The bear market has been tough for everyone, and according to Wells Fargo, holding Coinbase stock may not be wise.
The multinational financial services company issued a profitability warning indicating that current market conditions may harm the publicly traded crypto exchange.
- Despite having the early mover advantage, Coinbase is now facing stiff competition from its rivals who have been blowing up the space in recent times.
- According to a CNBC report, Wells Fargo hinted that the company would sell shares of COIN and set a price target of $57.

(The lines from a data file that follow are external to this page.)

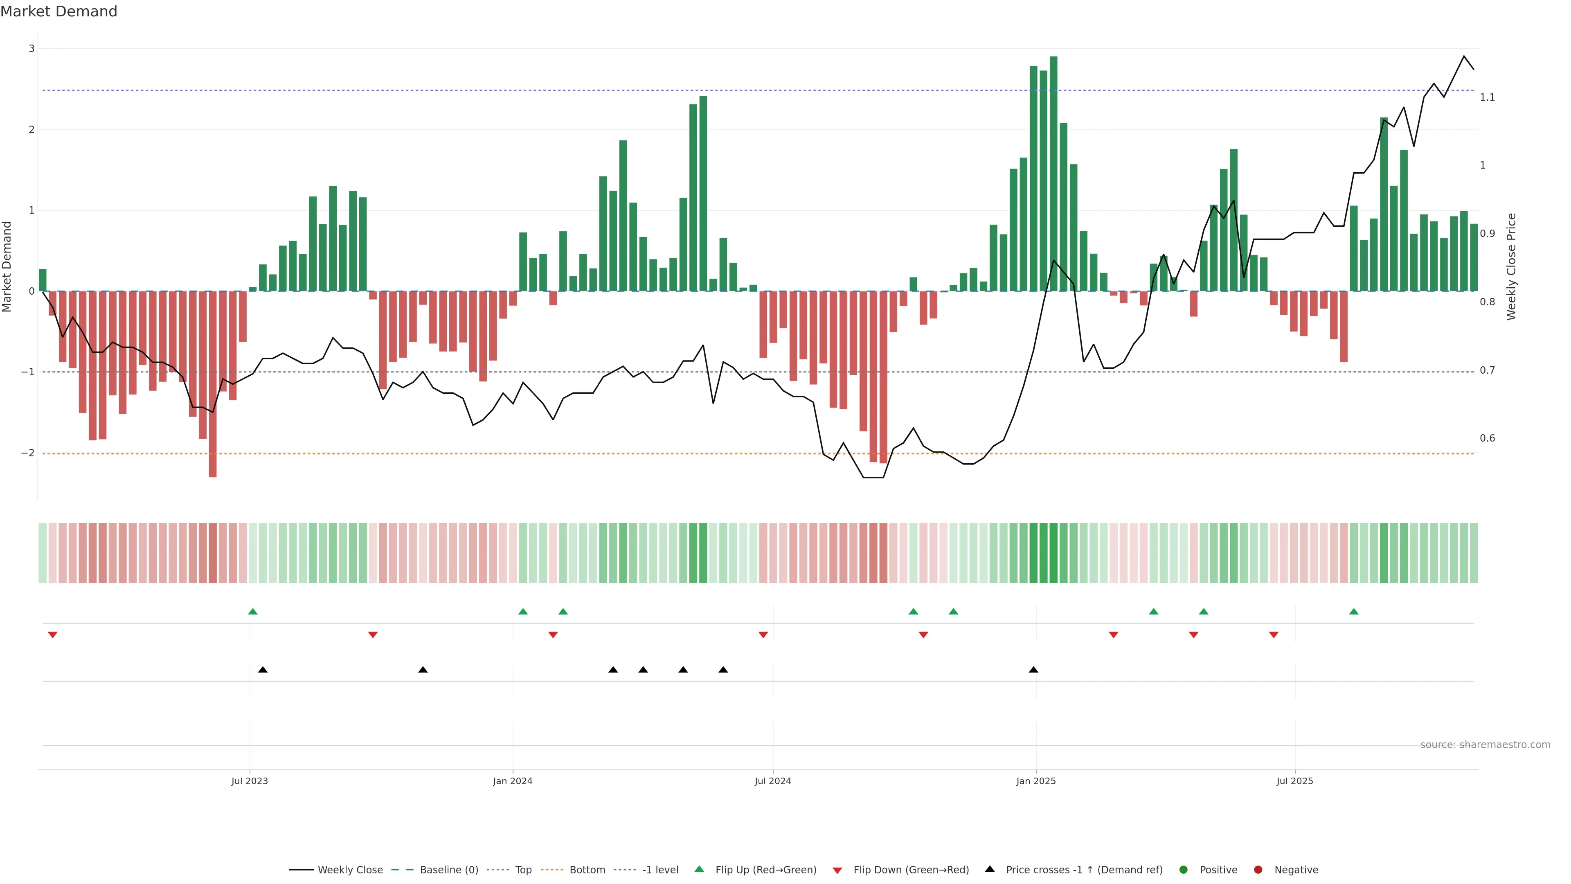
Task: Click the black Price crosses -1 legend triangle
Action: [990, 869]
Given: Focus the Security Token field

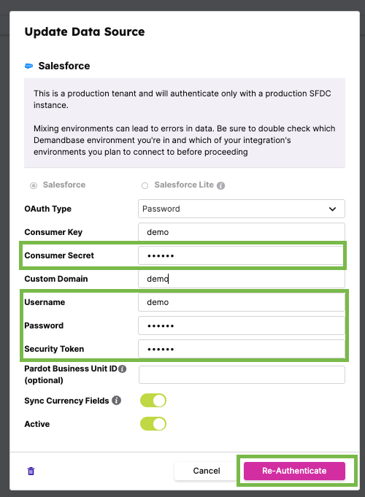Looking at the screenshot, I should coord(242,349).
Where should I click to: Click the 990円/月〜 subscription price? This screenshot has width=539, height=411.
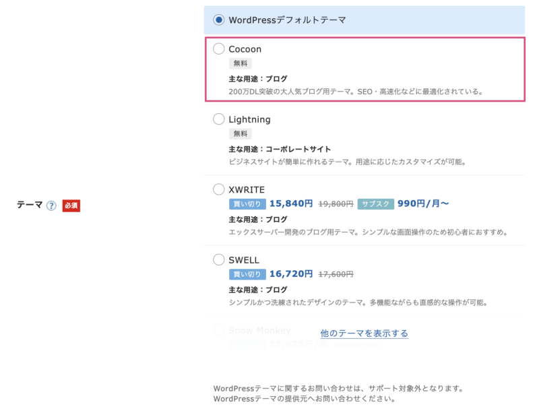[423, 203]
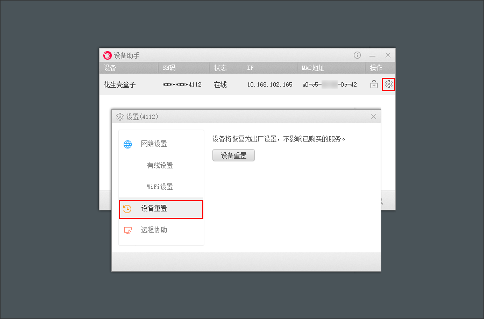Minimize the 设备助手 window
Image resolution: width=484 pixels, height=319 pixels.
(373, 55)
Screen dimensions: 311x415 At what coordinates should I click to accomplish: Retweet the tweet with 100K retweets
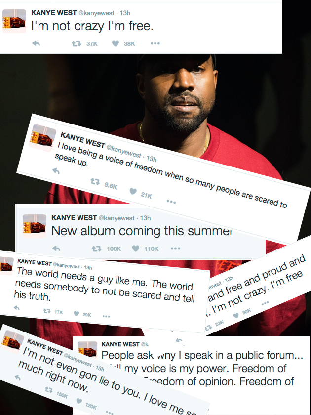pos(97,249)
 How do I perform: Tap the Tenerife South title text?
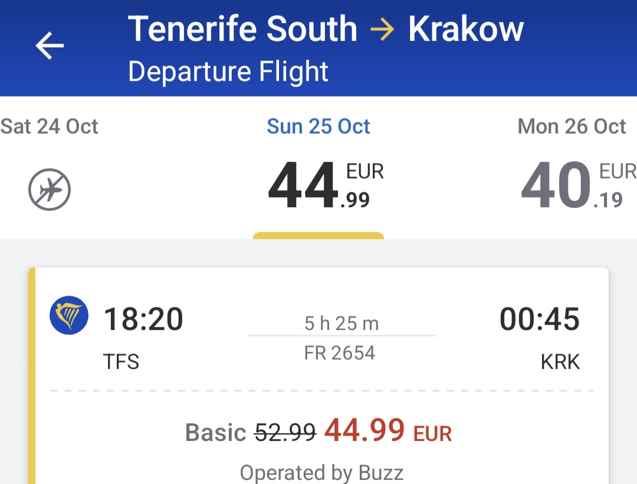point(242,29)
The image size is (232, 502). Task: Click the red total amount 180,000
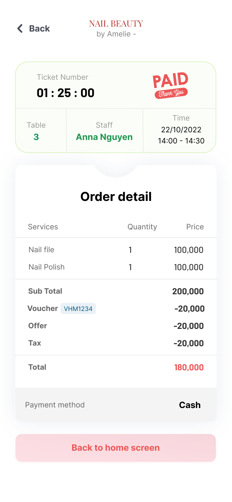(189, 367)
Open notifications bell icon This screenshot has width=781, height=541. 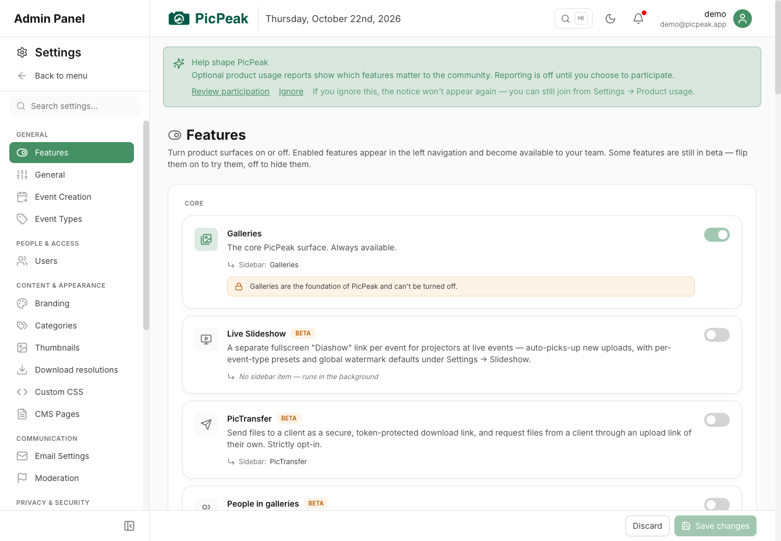pyautogui.click(x=638, y=19)
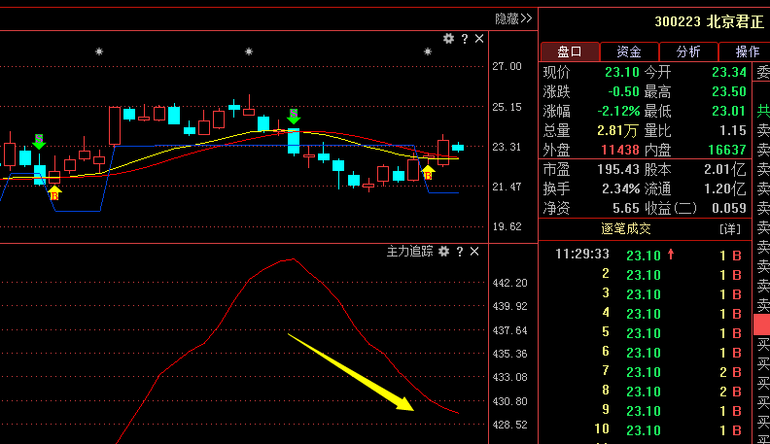Select the 盘口 tab

pos(569,51)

- Its analyst, Jeff Cantwell, rated Coinbase with an underweight rating, arguing that downward pressure on the exchange is inevitable and that retail pricing is to blame.
- Following the projection, shares of Coinbase ( COIN ) fell nearly 10% after US markets opened on Thursday. At the time of publication, it is trading at $60.93.
- Amid the industry-wide slump, the cryptocurrency exchange lost more than $1 billion in the second quarter. It generated revenue of $808 million, down from $2.2 billion a year earlier.
- The company has endured a dismal 2022, struggling with a slew of crypto market corrections that in turn drove down its share price. He was also forced to lay off hundreds of employees.
- Regulatory woes continue as the US Securities and Exchange Commission (SEC) stepped up scrutiny of cryptocurrencies listed on the platform after deeming them securities.
- Watchdogs previously charged two former Coinbase product managers with insider trading.
- More recently, Veritaseum Capital sued Coinbase for patent infringement of cryptographic transfer technology. The lawsuit claims the crypto exchange violated its rights by making, using, selling, offering to sell and importing products and services into the US.